___ Textauszug ___

Bereits früh zeichnete und aquarellierte Konrad Sommer, was darauf schließen lässt, dass er seine beruflichen Wünsche auf ein Leben als Künstler ausrichtete. Nach seinem zweijährigen Wehrdienst wurde Konrad Sommer als Soldat im begonnenen Krieg eingesetzt, zwei Jahre darauf allerdings aus der Wehrmacht entlassen, weil er als Anzeichner in der Rüstungsindustrie eingesetzt werden sollte. In der Münchner Firma Krauss-Maffei fand er eine Anstellung, dort war auch sein Vater Tobias beschäftigt.
Begegnung beim Schlittschuhlaufen
Seine spätere Frau Antonie lernte Sommer auf dem Eis kennen, beim Schlittschuhlaufen. Sie war 17 Jahre alt, er 26. Antonie, die in Salzberg bei Berchtesgaden zu Hause war, arbeitete in München als Haushälterin, gab allerdings nach der Hochzeit unmittelbar nach Kriegsende den Beruf auf, um die Mutter ihres Mannes, die an Multiple Sklerose litt, zu pflegen. Als die Mutter 1952 starb, hatte das Paar mehr Zeit für gemeinsame Ausflüge und der Künstler Konrad Sommer mehr Gelegenheit, sich mit Skizzenblock in der Natur aufzuhalten und sie festzuhalten. Der Maler hatte als weiteres Mittel auch längst die Fotografie entdeckt. Aber auch die Besuche der Schwiegereltern in Berchtesgaden häuften sich. Die Natur, die Berge, die Sommer so sehr schätzte, lagen unmittelbar vor der Haustür.
Die produktiven 1970er-Jahre
Ab 1959 arbeitete Konrad Sommer wieder als Chemigraf in einem Münchner Verlag und blieb dort bis Ende 1973. Die chemische Abteilung gab es von da ab nicht mehr. Sein Zeugnis hebt vor allem sein herausragendes Farbempfinden hervor. Als Arbeitsloser hatte er nun wieder mehr Zeit, seiner eigentlichen Berufung nachzugehen. Die 1970er- Jahre wurden, so schildern es seine Biografen, die produktivsten seines Künstlerlebens. Das allerdings im Wortsinn getrübt wurde, denn sein Sehvermögen verschlechterte sich zunehmend. Operationen an beiden Augen folgten. Zwar zwang ihn das zur Aufgabe der Fotografie, seine zeichnerischen und malerischen Aktivitäten setzte er jedoch fort, so lange es möglich war. Zwischen 1984 und 1997 entstand Sommers so genanntes Alterswerk, das trotz der Seheinschränkungen seine großartigsten malerischen Arbeiten hervorbrachte. Im Jahr vor der Jahrtausendwende erblindete Konrad Sommer vollständig. Im Jahr 2012 verstarb der Künstler. Seine Frau Antonie kümmerte sich um den sehr umfangreichen künstlerischen Nachlass bis zu ihrem Tod im Jahre 2021.

___ Gegebene Daten ___

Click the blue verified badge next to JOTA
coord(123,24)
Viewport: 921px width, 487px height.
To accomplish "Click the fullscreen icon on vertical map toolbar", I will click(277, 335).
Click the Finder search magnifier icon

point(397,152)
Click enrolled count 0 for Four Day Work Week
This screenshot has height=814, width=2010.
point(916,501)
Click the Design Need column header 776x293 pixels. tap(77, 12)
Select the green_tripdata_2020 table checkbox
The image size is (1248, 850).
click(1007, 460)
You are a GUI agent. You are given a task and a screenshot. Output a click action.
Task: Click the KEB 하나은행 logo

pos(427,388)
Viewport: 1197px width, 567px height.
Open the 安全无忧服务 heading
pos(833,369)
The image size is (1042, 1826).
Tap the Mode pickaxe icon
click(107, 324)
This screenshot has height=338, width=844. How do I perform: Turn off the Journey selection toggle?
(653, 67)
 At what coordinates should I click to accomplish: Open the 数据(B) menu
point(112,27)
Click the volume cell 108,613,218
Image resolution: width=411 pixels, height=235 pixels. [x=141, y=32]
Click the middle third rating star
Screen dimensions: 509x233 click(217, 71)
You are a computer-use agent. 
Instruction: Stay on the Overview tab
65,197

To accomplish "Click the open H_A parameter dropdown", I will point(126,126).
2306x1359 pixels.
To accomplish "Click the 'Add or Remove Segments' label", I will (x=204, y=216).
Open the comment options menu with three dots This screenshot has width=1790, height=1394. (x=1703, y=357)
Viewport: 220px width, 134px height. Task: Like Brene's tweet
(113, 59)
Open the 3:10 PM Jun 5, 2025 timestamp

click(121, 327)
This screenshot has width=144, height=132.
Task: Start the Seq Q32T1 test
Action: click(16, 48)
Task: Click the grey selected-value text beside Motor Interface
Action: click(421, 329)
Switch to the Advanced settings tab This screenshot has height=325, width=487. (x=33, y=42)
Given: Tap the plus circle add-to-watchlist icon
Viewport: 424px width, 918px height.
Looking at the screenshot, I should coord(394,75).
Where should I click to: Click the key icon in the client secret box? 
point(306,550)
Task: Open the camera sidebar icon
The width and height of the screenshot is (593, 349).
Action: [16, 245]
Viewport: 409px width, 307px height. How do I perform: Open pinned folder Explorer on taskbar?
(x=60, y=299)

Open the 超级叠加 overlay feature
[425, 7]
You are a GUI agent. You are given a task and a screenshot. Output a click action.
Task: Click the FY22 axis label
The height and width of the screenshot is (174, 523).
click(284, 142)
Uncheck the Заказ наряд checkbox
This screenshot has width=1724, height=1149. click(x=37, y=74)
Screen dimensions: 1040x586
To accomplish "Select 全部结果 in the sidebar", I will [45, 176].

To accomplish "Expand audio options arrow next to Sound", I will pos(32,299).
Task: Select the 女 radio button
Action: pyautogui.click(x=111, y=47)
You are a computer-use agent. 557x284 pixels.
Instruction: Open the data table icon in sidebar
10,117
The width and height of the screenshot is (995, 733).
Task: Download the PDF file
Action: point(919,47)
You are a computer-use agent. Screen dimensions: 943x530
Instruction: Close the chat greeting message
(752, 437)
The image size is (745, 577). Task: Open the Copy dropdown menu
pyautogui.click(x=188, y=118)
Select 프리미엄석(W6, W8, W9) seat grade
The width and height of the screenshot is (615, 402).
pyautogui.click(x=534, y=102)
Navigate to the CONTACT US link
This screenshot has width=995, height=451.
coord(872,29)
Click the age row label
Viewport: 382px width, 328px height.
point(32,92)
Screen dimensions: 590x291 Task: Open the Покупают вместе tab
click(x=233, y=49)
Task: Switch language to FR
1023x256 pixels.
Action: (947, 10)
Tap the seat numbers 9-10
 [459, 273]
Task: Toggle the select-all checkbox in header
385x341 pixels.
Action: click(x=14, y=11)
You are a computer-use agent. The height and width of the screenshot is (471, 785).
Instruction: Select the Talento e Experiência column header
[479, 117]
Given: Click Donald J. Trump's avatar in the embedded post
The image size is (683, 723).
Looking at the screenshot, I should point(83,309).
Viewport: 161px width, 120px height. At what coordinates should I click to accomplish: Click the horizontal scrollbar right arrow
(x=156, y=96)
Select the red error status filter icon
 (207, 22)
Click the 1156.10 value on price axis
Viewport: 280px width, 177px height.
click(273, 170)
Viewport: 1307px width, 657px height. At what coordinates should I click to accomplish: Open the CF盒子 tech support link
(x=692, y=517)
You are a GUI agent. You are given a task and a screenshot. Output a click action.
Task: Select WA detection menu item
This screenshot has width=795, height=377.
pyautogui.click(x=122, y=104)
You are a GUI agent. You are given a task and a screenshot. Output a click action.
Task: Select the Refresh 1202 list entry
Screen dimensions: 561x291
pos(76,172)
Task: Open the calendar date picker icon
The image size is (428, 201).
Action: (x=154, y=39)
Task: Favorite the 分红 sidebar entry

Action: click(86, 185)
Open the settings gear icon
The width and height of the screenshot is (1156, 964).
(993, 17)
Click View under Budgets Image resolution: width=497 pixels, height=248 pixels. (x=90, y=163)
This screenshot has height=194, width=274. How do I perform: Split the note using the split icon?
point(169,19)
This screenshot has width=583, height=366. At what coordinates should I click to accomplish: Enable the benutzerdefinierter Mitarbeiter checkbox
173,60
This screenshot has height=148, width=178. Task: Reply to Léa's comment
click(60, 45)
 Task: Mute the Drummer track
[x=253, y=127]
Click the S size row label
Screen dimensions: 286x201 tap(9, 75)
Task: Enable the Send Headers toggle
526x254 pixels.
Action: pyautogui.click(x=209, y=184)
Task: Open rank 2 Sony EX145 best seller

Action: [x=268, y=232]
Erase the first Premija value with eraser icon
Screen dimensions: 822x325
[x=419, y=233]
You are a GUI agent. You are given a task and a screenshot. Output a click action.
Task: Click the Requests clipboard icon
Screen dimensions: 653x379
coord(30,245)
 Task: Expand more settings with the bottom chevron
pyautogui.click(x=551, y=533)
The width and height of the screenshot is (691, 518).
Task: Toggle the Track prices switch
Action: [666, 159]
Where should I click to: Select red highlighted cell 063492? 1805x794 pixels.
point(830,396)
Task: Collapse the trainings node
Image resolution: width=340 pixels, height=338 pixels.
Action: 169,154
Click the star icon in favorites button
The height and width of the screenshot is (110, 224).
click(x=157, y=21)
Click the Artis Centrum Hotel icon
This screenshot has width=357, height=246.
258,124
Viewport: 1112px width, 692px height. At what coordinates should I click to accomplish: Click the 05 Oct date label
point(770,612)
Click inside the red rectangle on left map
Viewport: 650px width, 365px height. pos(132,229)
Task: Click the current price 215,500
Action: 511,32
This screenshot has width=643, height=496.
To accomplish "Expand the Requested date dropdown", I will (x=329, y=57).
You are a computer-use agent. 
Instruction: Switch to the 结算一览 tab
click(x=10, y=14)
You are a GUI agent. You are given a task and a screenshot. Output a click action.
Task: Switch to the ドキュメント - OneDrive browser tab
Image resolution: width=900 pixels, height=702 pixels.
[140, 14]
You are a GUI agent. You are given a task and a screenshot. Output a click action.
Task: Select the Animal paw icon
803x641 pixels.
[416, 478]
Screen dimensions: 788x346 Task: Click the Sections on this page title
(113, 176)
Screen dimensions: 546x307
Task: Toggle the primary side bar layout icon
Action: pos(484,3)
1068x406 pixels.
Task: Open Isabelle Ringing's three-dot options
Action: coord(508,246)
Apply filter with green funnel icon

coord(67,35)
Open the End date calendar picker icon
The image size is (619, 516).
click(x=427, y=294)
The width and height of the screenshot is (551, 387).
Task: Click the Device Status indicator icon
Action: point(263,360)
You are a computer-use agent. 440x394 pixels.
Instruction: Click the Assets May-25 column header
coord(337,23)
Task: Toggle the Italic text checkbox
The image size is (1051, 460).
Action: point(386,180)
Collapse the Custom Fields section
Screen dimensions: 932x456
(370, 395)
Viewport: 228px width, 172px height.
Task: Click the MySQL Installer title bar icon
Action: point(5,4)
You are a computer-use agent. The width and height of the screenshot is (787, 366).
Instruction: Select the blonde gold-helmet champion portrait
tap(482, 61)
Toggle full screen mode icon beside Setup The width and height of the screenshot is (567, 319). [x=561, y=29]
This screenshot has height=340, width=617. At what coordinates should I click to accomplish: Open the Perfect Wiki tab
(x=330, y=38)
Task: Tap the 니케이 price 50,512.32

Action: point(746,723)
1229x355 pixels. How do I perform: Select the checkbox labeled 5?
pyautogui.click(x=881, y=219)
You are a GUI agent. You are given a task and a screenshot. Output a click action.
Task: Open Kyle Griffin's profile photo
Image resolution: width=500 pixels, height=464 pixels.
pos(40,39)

___

* **Aufgabe 1**: Schreiben Sie aus dem Textauszug über Konrad Sommer den Abschnitt ab, der mit den Worten „Bereits früh zeichnete“ beginnt und nach „Vater Tobias beschäftigt.“ endet.
* **Aufgabe 2**: Fassen Sie den Textauszug über Konrad Sommer in drei Sätzen zusammen.

* **Lösung 1**:
Bereits früh zeichnete und aquarellierte Konrad Sommer, was darauf schließen lässt, dass er seine beruflichen Wünsche auf ein Leben als Künstler ausrichtete. Nach seinem zweijährigen Wehrdienst wurde Konrad Sommer als Soldat im begonnenen Krieg eingesetzt, zwei Jahre darauf allerdings aus der Wehrmacht entlassen, weil er als Anzeichner in der Rüstungsindustrie eingesetzt werden sollte. In der Münchner Firma Krauss-Maffei fand er eine Anstellung, dort war auch sein Vater Tobias beschäftigt.

* **Lösung 2**: Konrad Sommer zeichnete und aquarellierte schon früh und arbeitete nach Wehrdienst und Kriegseinsatz bei Krauss-Maffei in München. Seine Frau Antonie lernte er beim Schlittschuhlaufen kennen, und sie gab nach der Hochzeit ihren Beruf auf, um seine kranke Mutter zu pflegen. Nach seiner Zeit als Chemigraf bis Ende 1973 erlebte er trotz schwindender Sehkraft seine produktivsten Jahre, erblindete vor der Jahrtausendwende vollständig und starb 2012.